> _Task instructions_
Which lines below hold the word "pixels"? Copy all of them.
+++
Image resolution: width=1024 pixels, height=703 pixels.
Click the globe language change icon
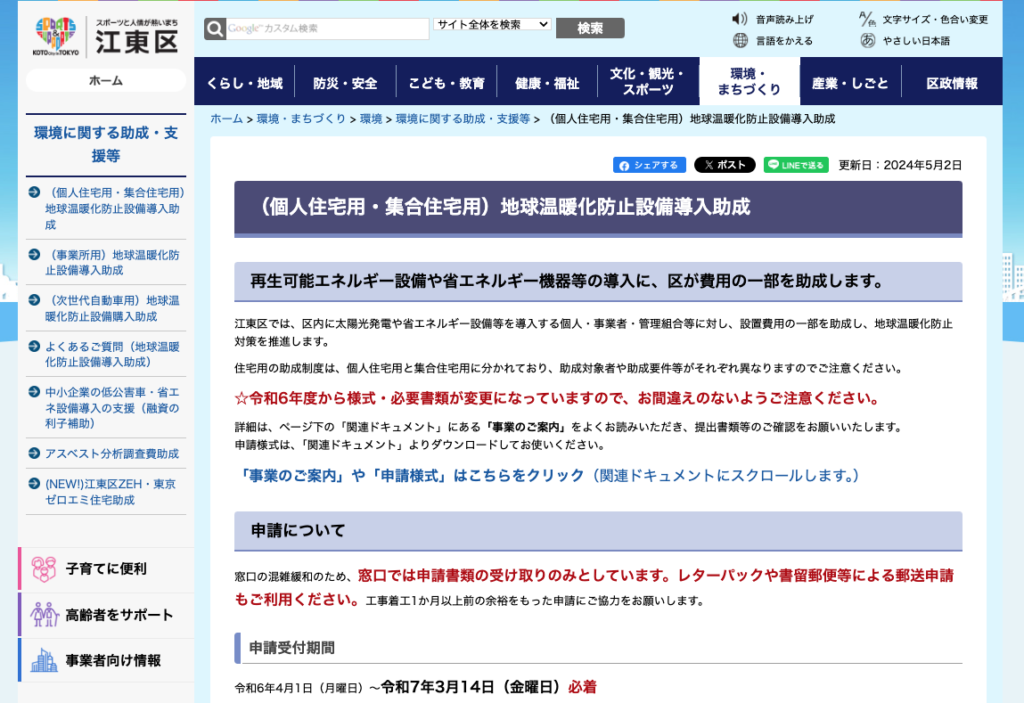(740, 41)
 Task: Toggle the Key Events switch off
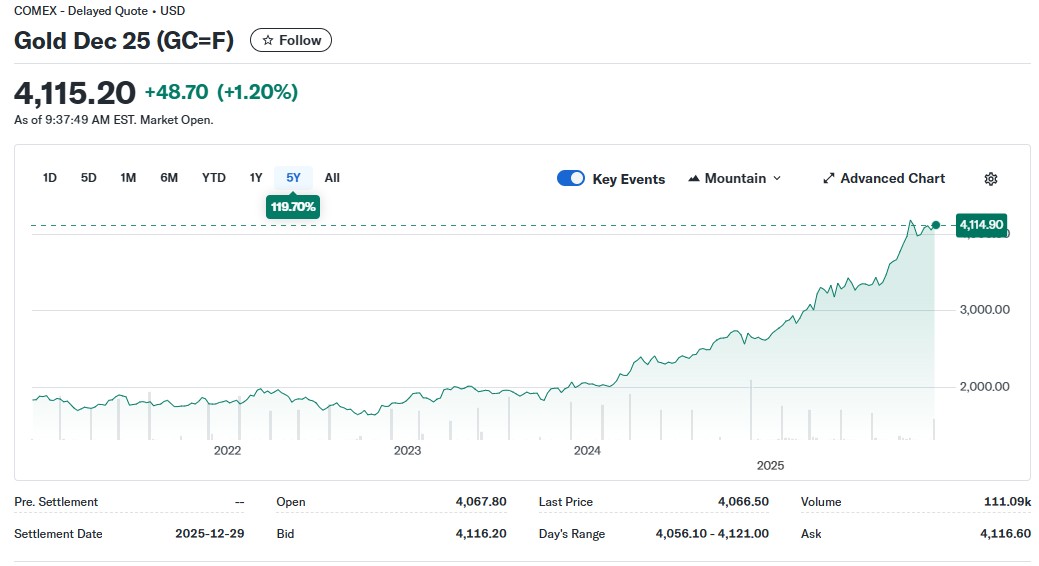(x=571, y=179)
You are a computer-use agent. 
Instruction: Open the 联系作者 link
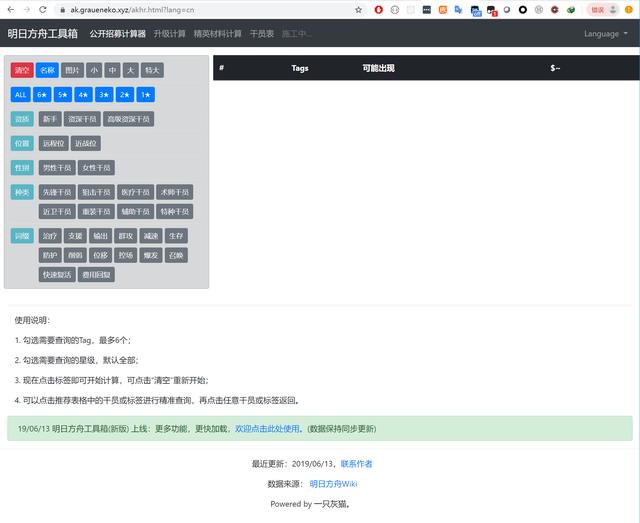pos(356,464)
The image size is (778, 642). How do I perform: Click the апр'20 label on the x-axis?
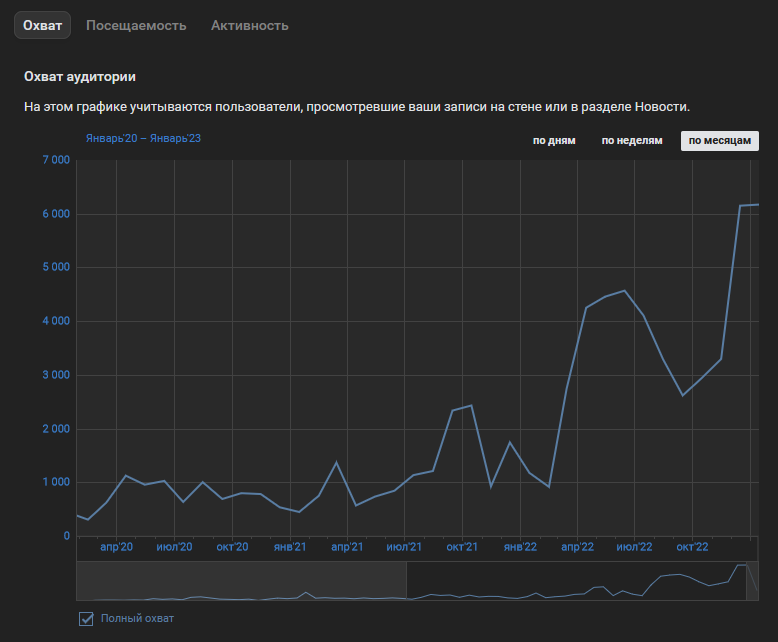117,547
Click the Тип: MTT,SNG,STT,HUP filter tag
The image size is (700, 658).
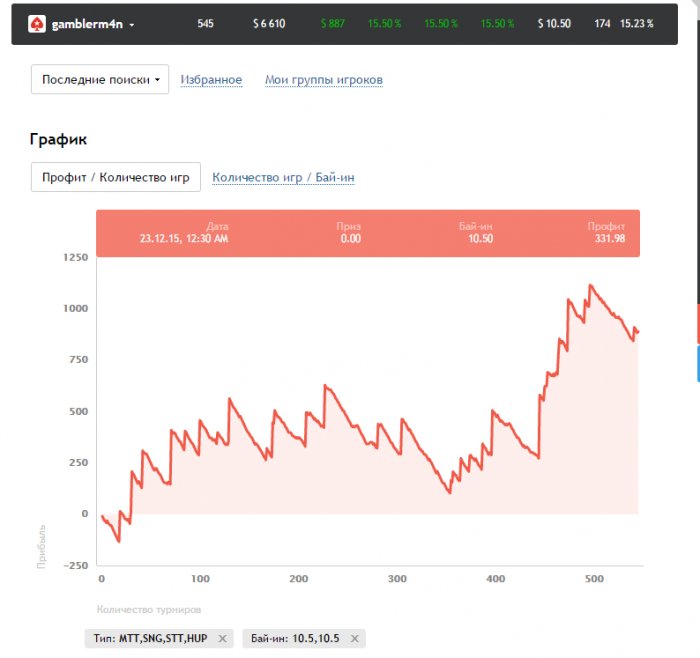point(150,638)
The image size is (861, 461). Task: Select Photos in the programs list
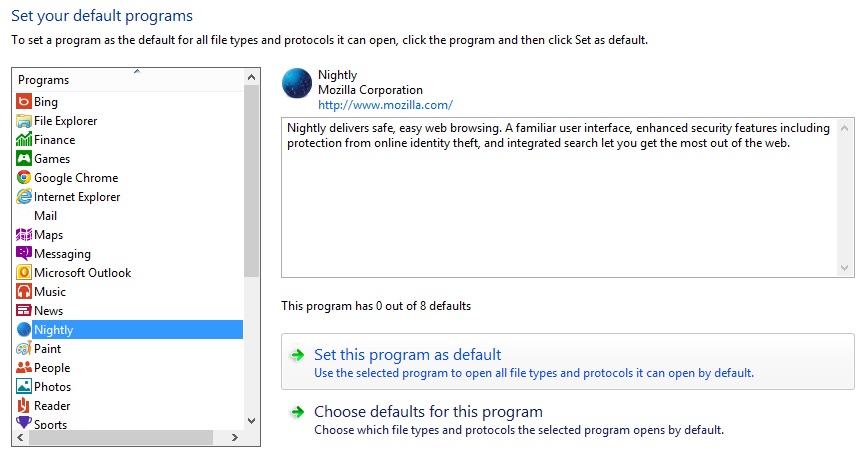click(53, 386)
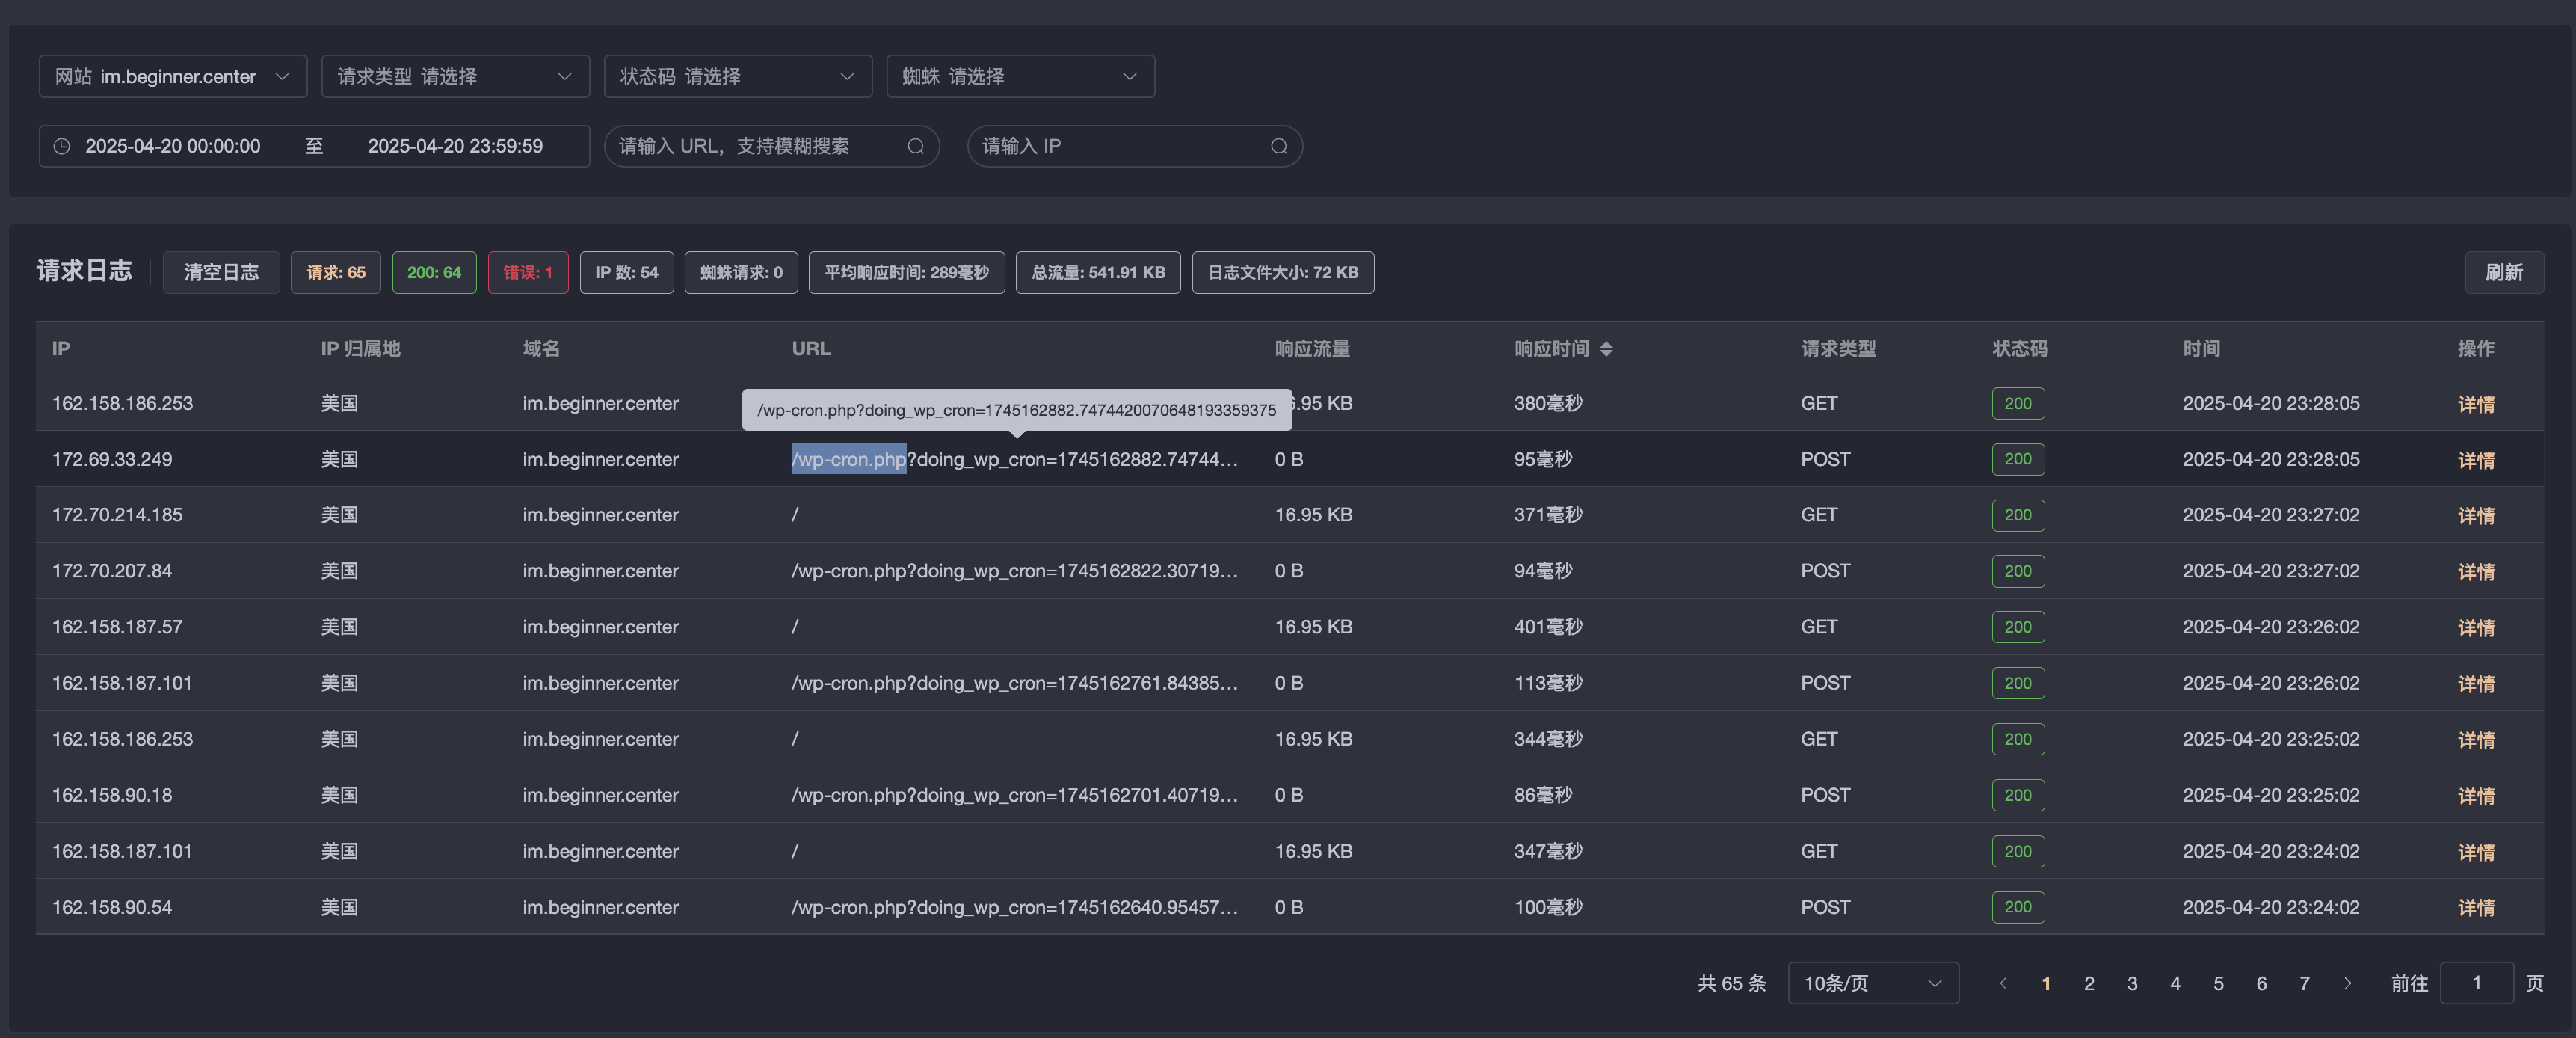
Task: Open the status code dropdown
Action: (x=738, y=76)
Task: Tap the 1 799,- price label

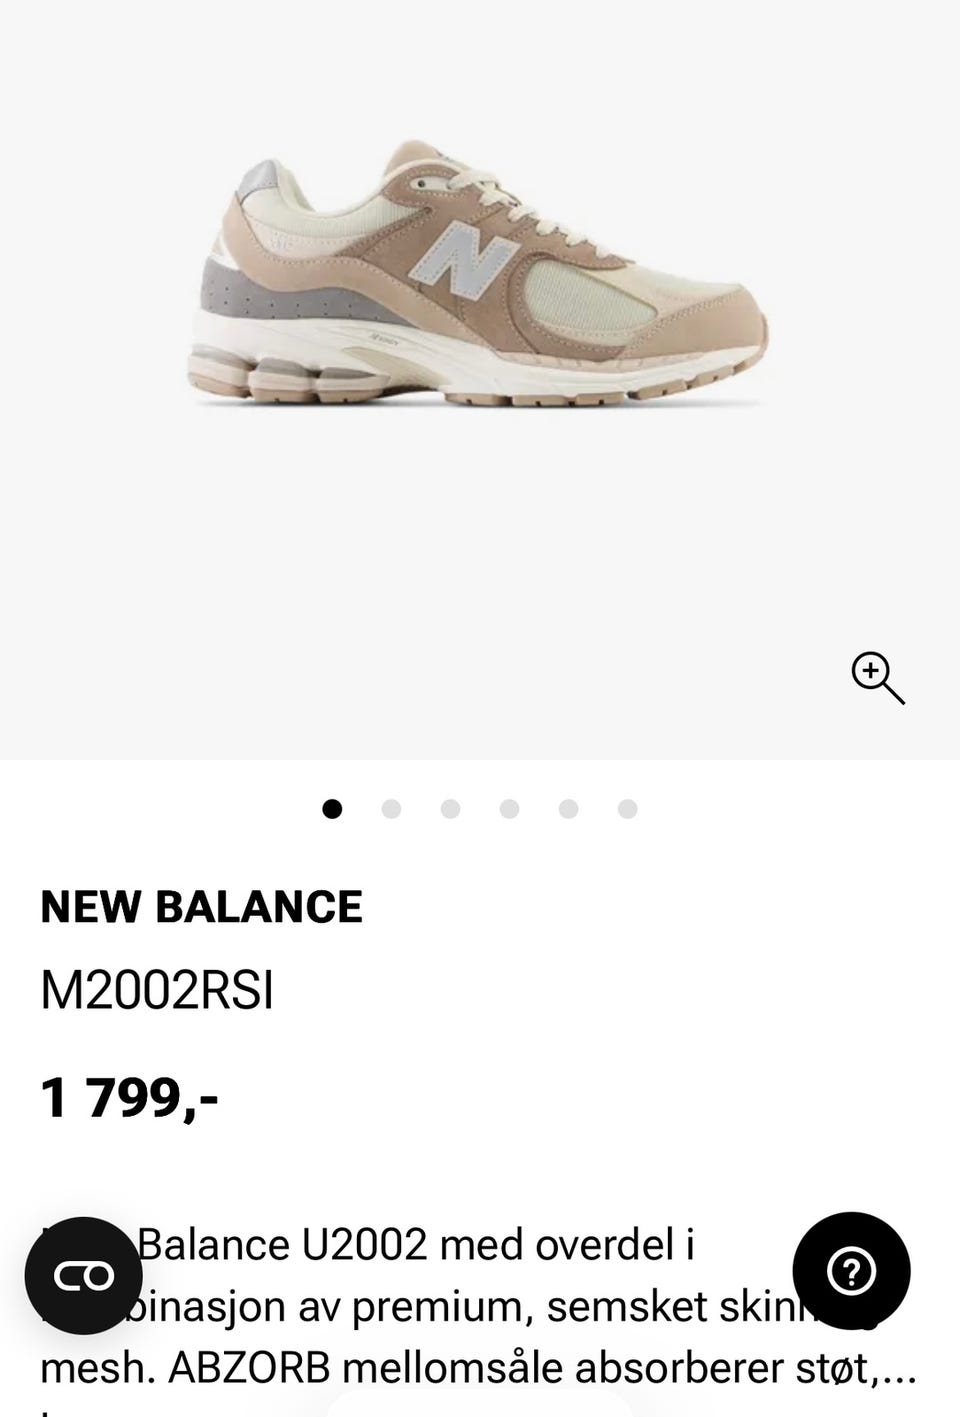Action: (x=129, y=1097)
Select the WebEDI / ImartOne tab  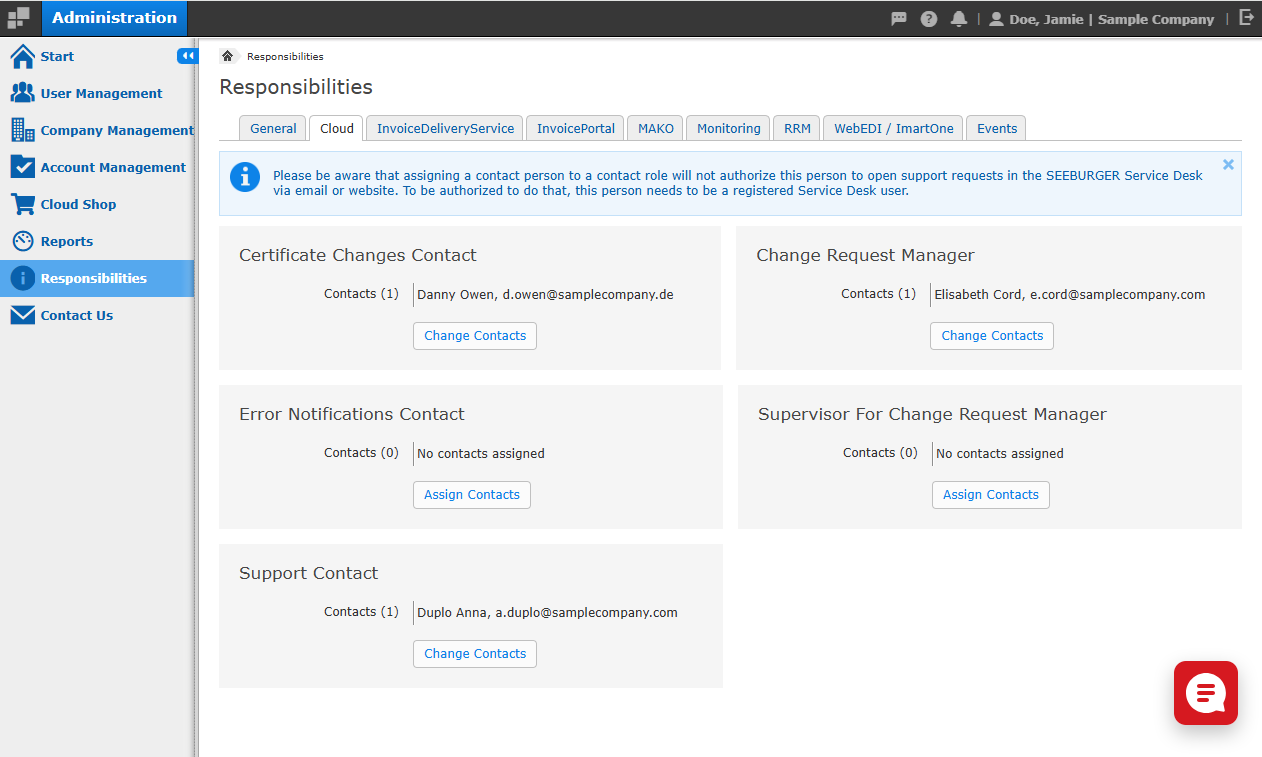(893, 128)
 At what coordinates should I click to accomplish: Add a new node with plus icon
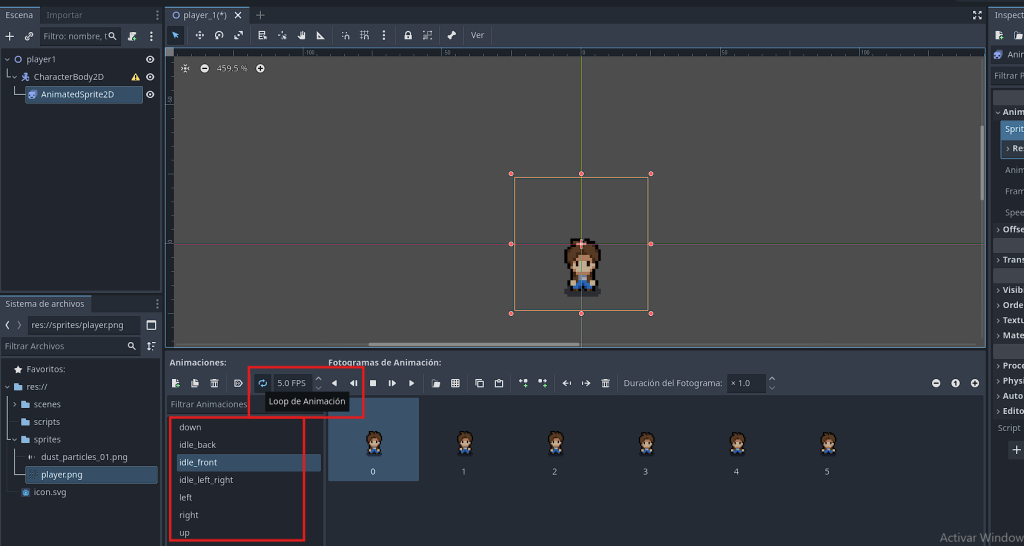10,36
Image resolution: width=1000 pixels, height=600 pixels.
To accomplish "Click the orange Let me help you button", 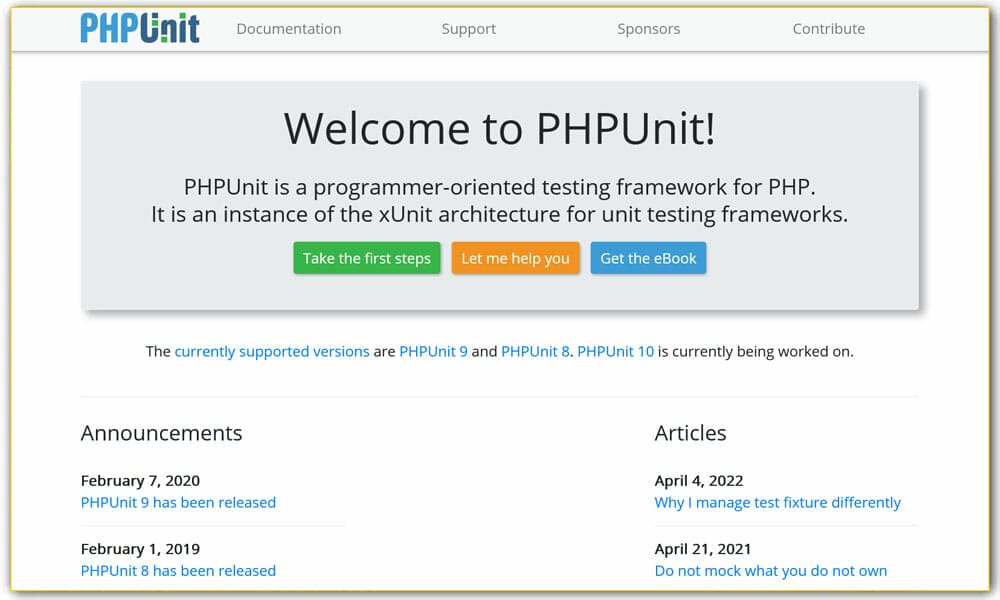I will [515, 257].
+++
> _Expected answer_
Image resolution: width=1024 pixels, height=703 pixels.
Image resolution: width=1000 pixels, height=600 pixels.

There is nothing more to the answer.